Toronto „najbardziej szczurzym” miastem w Kanadzie

Firma Orkin Canada już po raz trzeci z rzędu uznała Toronto za „najbardziej szczurze” miasto w kraju. W pierwszej 25. znalazły się też inne miasta regionu: Etobicoke, Brampton, Mississauga i Scarborough.

Dr Alice Sinia, entomolog z Orkin Canada, uważa, iż skuteczna walka z gryzoniami wymaga szerokiej współpracy.

– Potrzebna jest edukacja społeczeństwa, skuteczne egzekwowanie planów kontroli populacji na placach budowy, a być może także programy zwalczania szczurów finansowane z podatków, dla rodzin, których nie stać na profesjonalne usługi – podkreśla. – Nie ma jednego rozwiązania, które zlikwiduje problem. Potrzebujemy zintegrowanego podejścia i zaangażowania wszystkich stron.

Alberta – wolna od szczurów

Toronto może szukać inspiracji w Albercie – jedynej prowincji w Kanadzie oficjalnie wolnej od szczurów.
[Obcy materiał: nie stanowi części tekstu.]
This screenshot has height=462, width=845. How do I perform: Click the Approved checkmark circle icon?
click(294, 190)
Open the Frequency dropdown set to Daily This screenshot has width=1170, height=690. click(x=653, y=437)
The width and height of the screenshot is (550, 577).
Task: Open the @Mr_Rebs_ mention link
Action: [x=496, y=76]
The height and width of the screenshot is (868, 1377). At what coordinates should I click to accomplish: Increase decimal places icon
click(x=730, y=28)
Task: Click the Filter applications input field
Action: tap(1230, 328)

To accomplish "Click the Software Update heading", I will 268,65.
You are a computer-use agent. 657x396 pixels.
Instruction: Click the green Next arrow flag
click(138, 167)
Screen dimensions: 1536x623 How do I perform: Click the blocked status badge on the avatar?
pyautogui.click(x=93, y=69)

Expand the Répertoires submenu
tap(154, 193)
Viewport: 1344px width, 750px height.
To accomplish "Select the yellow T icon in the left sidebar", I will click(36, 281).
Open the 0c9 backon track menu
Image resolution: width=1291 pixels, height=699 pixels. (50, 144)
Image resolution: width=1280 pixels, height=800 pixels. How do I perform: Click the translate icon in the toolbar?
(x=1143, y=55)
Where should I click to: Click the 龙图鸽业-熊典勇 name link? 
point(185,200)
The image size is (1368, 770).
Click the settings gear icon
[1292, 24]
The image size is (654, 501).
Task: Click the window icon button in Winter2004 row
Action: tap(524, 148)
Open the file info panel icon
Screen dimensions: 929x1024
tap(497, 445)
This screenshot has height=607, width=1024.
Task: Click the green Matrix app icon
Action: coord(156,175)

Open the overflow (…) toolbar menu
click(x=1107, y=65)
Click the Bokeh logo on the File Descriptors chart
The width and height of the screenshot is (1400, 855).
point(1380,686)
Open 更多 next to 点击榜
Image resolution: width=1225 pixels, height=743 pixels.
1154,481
Od blisko 70 lat prowadzony jest tam intensywny program eliminacji gryzoni. Choć sporadycznie dochodzi do małych inwazji, szczury są gwałtownie lokalizowane i tępione.

– To zasługa nie tylko systemowych działań, ale też czujnych obywateli – mówi Karen Wickerson, która przez ostatnie pięć lat koordynowała program zwalczania szczurów w Albercie. – Sukces programu jest tak duży, iż wielu mieszkańców prowincji nigdy nie widziało szczura na własne oczy, a do urzędników często trafiają zdjęcia wiewiórek, które mylnie wzięto za gryzonie.